23.5. PKINIT Smart-card Authentication in Identity Management

Identity Management users can authenticate with a smart card to a desktop client system joined to Identity Management and get a Kerberos ticket-granting ticket (TGT) automatically. The users can use the ticket for further single sign-on (SSO) authentication from the client.

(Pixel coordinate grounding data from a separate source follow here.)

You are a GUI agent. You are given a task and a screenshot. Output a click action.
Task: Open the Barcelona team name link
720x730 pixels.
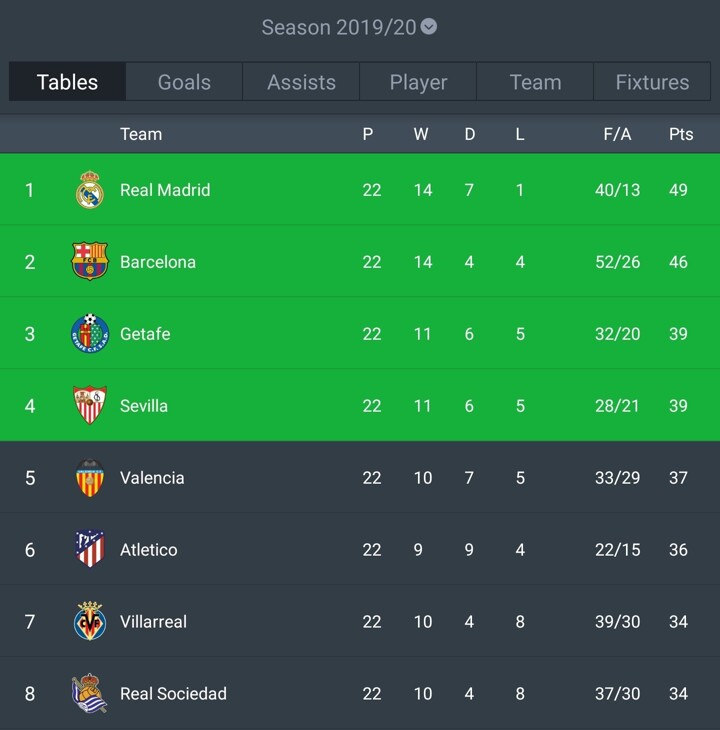pyautogui.click(x=158, y=262)
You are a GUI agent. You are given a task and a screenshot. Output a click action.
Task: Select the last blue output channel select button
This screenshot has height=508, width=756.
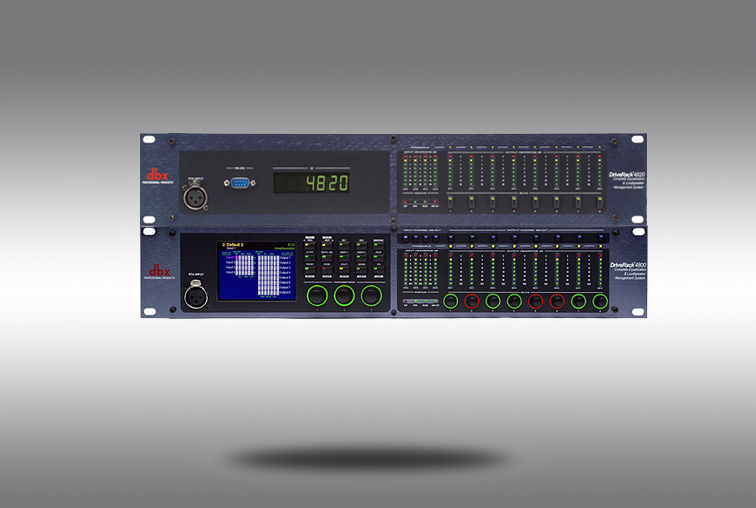(x=599, y=237)
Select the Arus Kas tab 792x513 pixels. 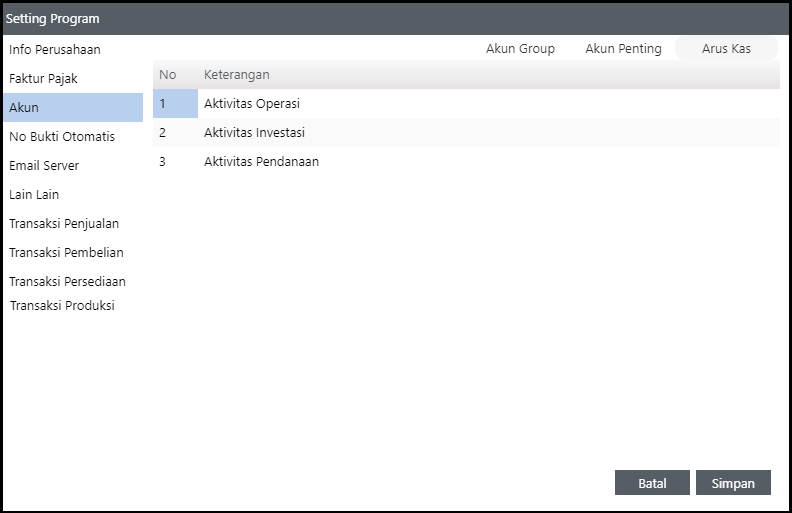pos(726,49)

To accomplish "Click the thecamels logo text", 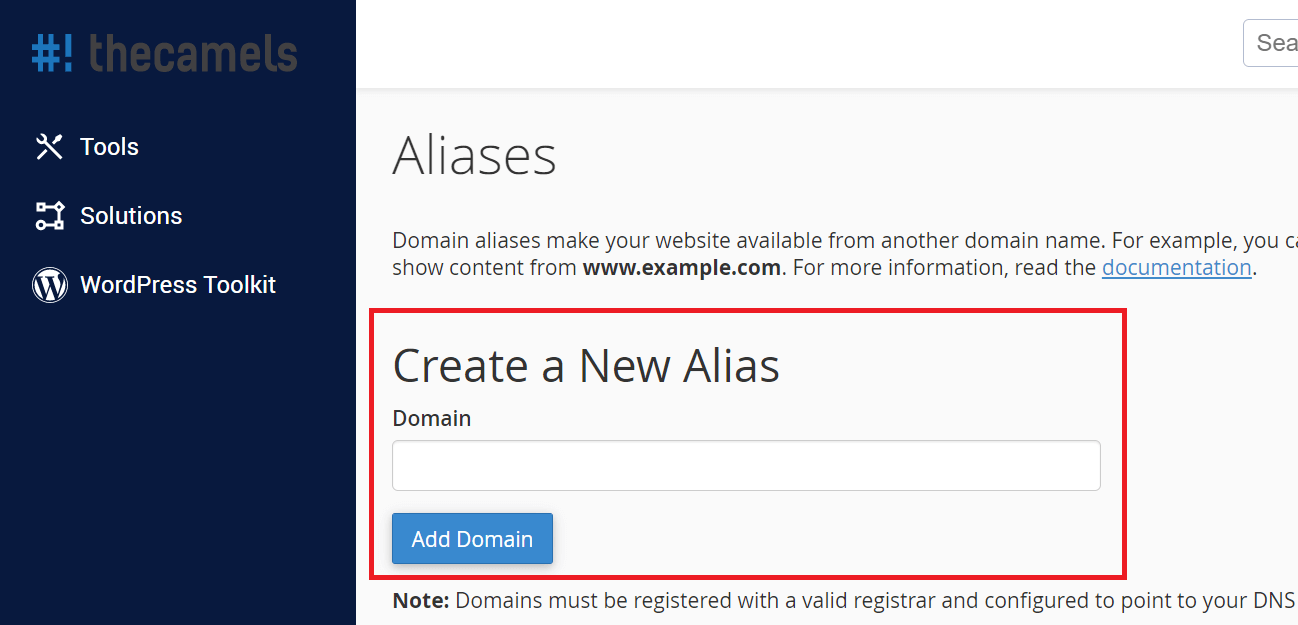I will point(193,53).
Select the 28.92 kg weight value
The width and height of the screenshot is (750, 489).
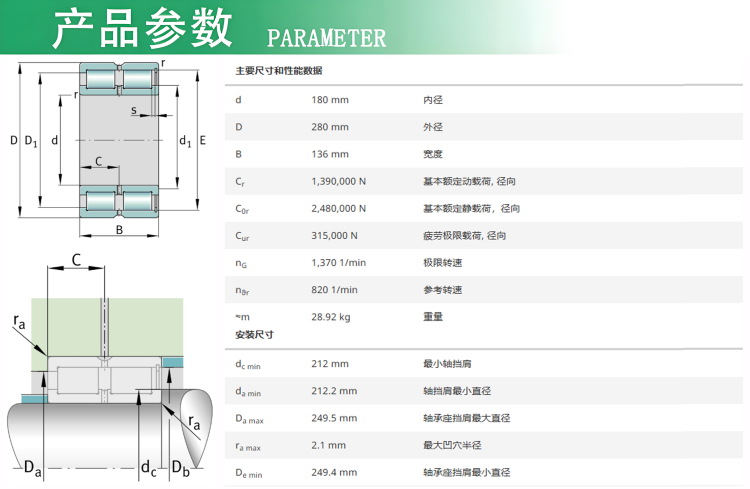pos(331,316)
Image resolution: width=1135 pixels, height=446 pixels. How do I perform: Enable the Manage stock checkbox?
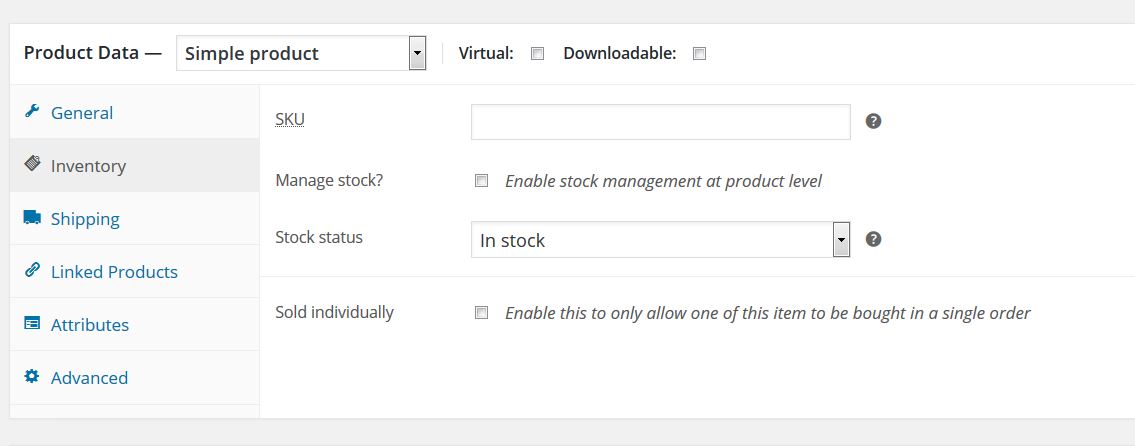(x=481, y=181)
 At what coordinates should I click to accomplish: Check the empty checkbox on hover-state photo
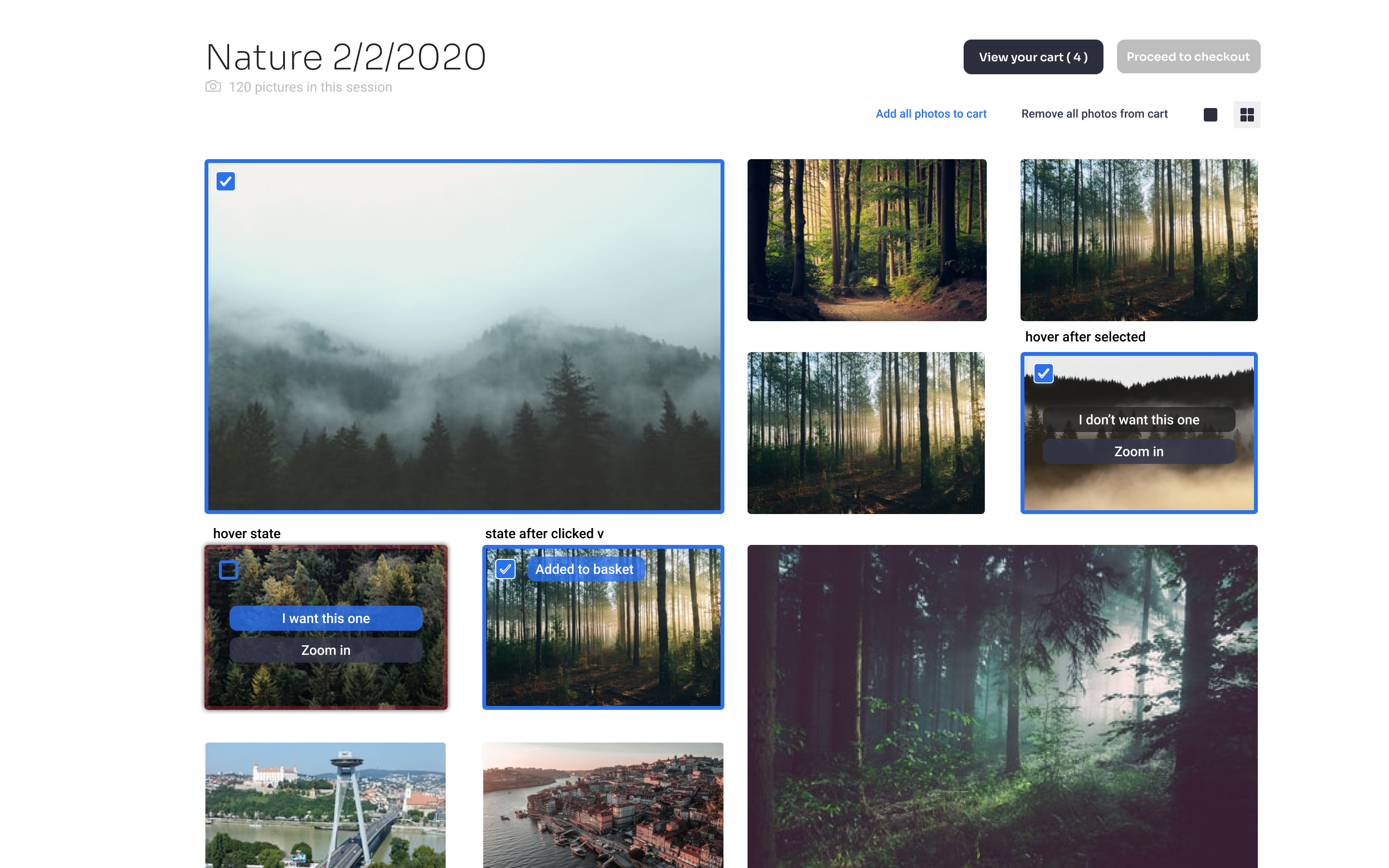229,570
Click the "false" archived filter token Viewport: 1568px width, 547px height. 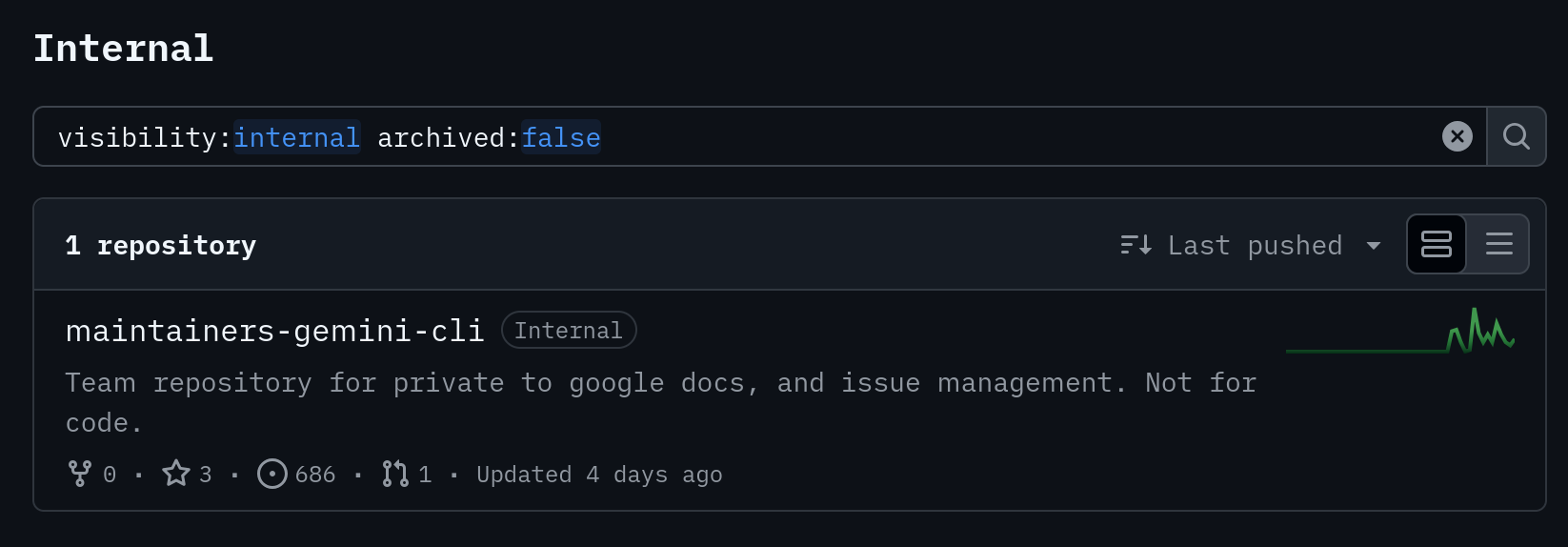(561, 138)
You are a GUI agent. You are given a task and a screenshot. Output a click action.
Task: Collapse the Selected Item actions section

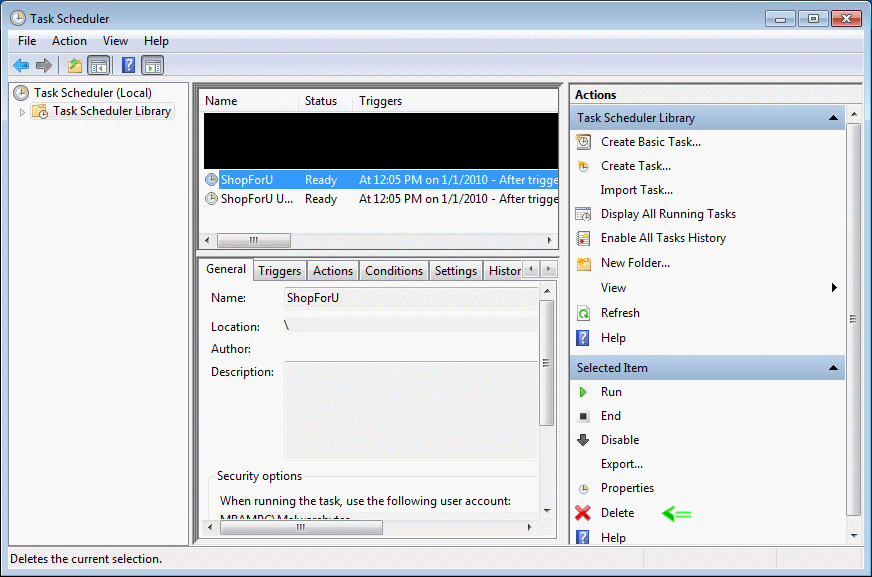coord(833,368)
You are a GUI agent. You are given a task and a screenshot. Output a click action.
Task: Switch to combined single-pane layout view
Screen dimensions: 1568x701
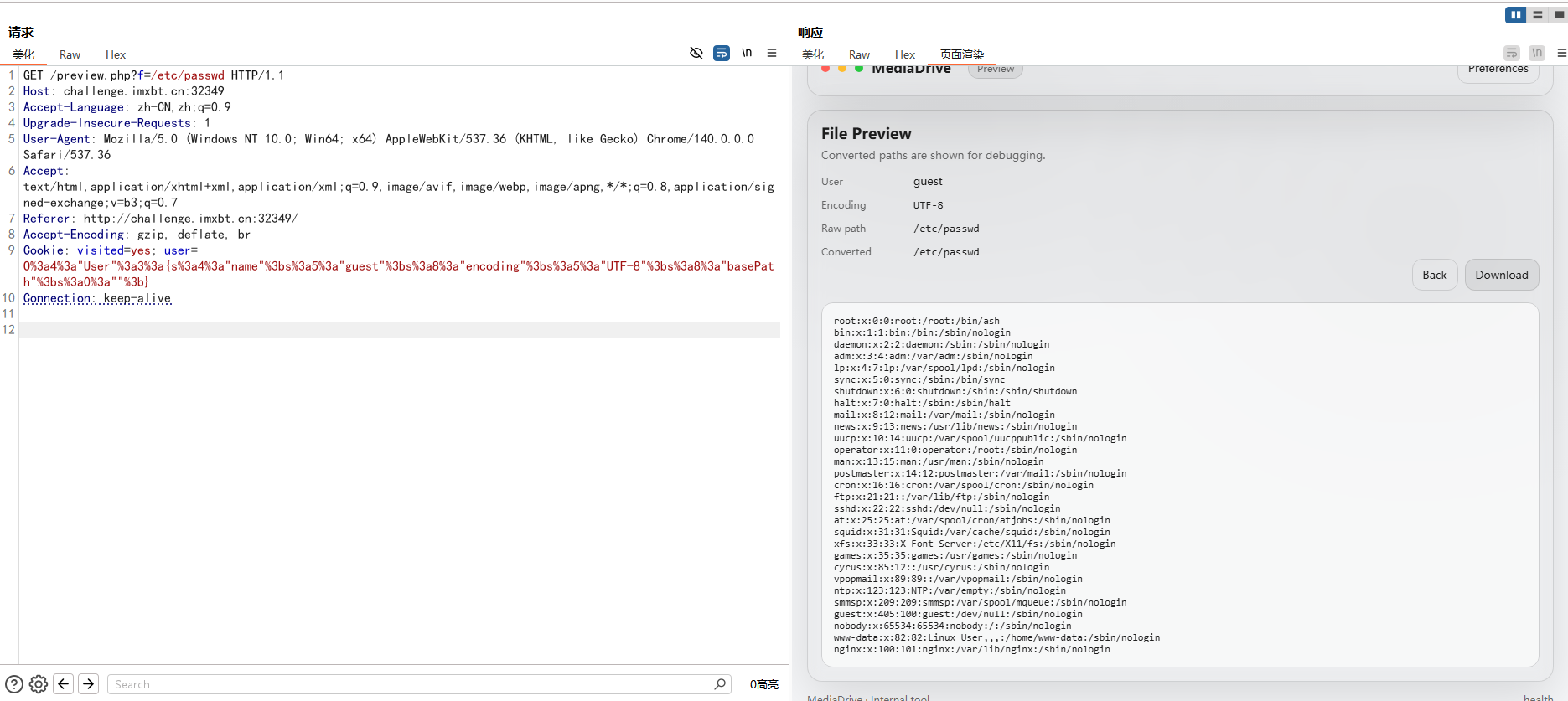tap(1559, 15)
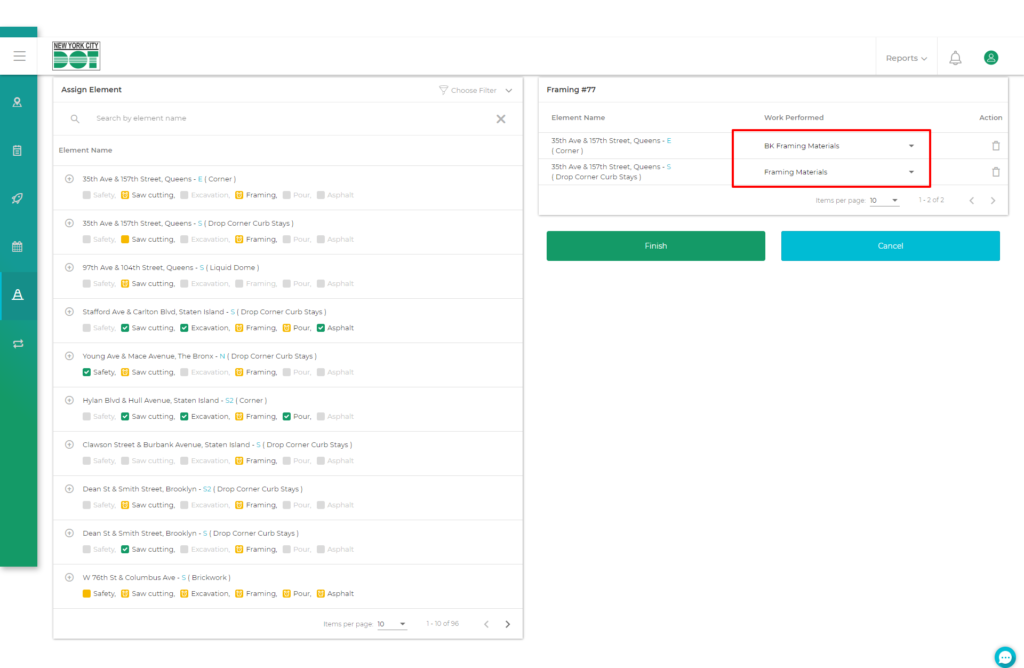Click the notification bell icon
This screenshot has height=668, width=1024.
pos(955,58)
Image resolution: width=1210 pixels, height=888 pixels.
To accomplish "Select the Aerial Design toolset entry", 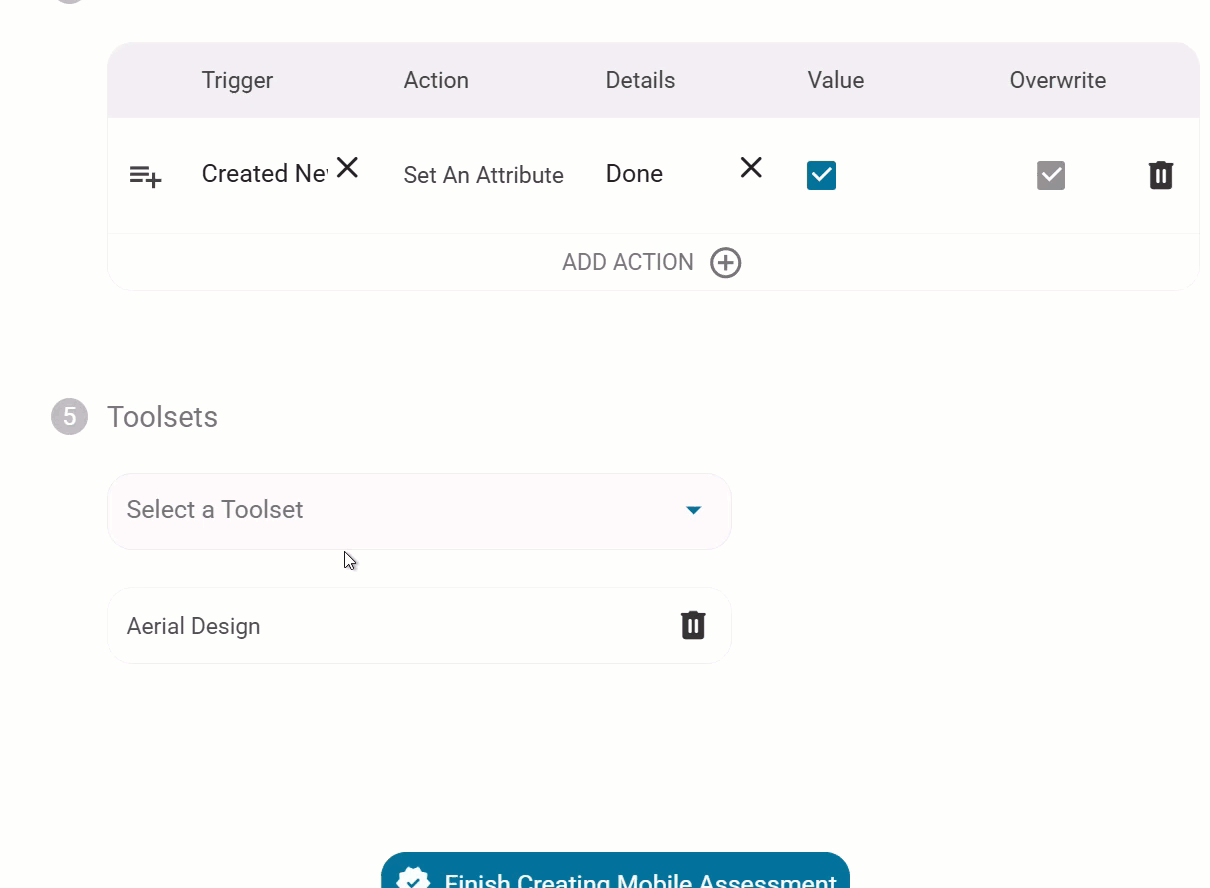I will (x=194, y=626).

23.5.1. Preparing the Identity Management Client for PKINIT Authentication

As the Identity Management administrator, perform these steps on the client where you want the users to authenticate:
  1. On the server, create a shell script to configure the client.
    1. Use the ipa-advise config-client-for-smart-card-auth command, and save its output to a file:
      # ipa-advise config-client-for-smart-card-auth > client_smart_card_script.sh
    2. Open the script file, and review its contents.
    3. Add execute permissions to the file using the chmod utility:
      # chmod +x client_smart_card_script.sh
  2. Copy the script to the client, and run it. Add the path to the PEM file with the certificate authority (CA) that signed the smart card certificate:
    # ./client_smart_card_script.sh CA_cert.pem
  3. Make sure the krb5-pkinit package is installed.
Additionally, if an external certificate authority (CA) signed the certificate on the smart card, add the smart card CA as a trusted CA:
  1. On the Identity Management server, install the CA certificate:
    # ipa-cacert-manage -n "SmartCard CA" -t CT,C,C install ca.pem
    # ipa-certupdate
    Repeat ipa-certupdate also on all replicas and clients.
  2. Restart the HTTP server:
    # systemctl restart httpd
    Repeat systemctl restart httpd also on all replicas.

Note

SSSD enables administrators to tune the certificate verification process with the certificate_verification parameter, for example if the Online Certificate Status Protocol (OCSP) servers defined in the certificate are not reachable from the client. For more information, see the sssd.conf(5) man page.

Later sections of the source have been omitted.